Third Sunday of Lent.

Often when disaster strikes particular regions around the world, we find ourselves feeling powerless. At times there may be a tendency from some quarters amongst us to inadvertently 'blame the victims', or to ask the question 'why would a loving God allow this?'

Those of us who live on the land in the food producing areas of our country, know only too well the importance of reliable water sources. It is clear that our climate is changing, and the effects of this change are being felt across the globe.

The readings today invite us to ponder the sublime mystery that God is present with us in all the events of life as we reshape into God's own image the gift of creation freely bestowed on us.

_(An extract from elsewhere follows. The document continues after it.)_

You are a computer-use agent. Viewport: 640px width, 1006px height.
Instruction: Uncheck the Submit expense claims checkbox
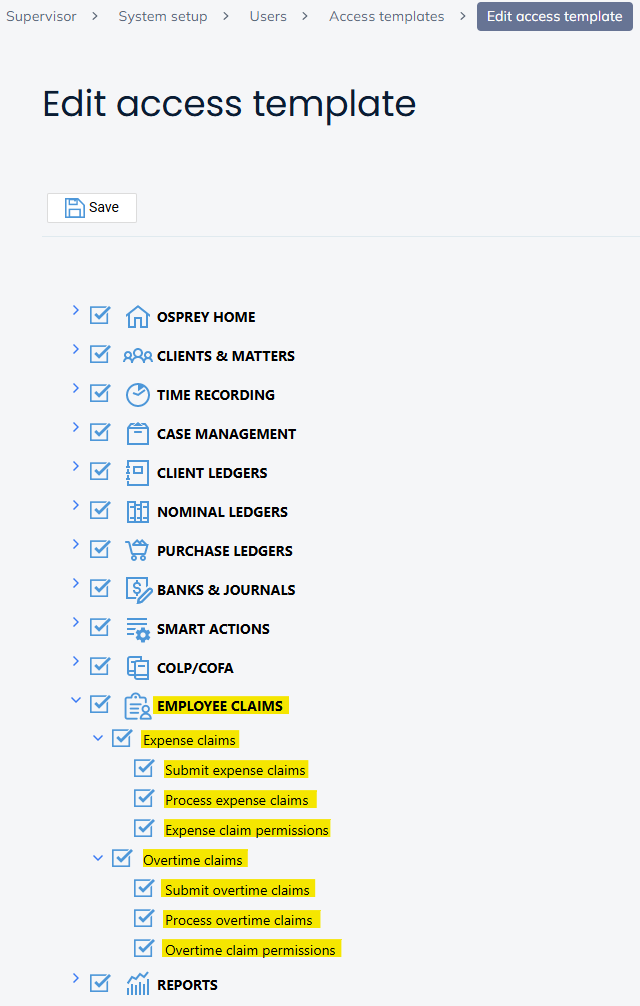click(144, 769)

The Project Compassion story this week has a familiar ring to it. Two weeks ago, we heard the story of Thandolwayo from a dry dusty community in Zimbabwe and the struggle to access a reliable source of clean water. Today we focus on Peter from the Solomon Islands where, surrounded by water, it is proving increasingly difficult to obtain potable drinking water for the local community. Groundwater sources at Peter’s school have dried up and rainfall is unreliable. However, this community along with Caritas partners have worked together to build a reliable water system. Everyone gave 100%. Staff and students at the school dug trenches, carried equipment and helped to develop a water management plan while Caritas partners provided a water tank, pump, technical advice and staff for the project.

We are made in the image and likeness of God, with inherent dignity and grace. Our shared humanity demands that we work to ensure that all of us are provided with the basic needs for life. Pope Francis writes "Our world has a grave social debt towards the poor who lack access to drinking water, because they are denied the right to a life consistent with their inalienable dignity. (Laudato Si #30)"

As we celebrate the Eucharist today, we are reminded of St Augustine's words to the members of his community that the "Christ on the altar" was identical to the "Christ of the marketplace" and that one could not encounter the body of Christ at the Eucharist without also caring for the body of Christ living without food, water, shelter and clothing. One must lead to the other. The first-hand experience of the people in our Project Compassion stories during this Lent provide us with an ongoing opportunity to recognise the body of Christ in those experiencing poverty.

How do we take our place in the community of believers and play our part in restoring all creation to the image and likeness of God?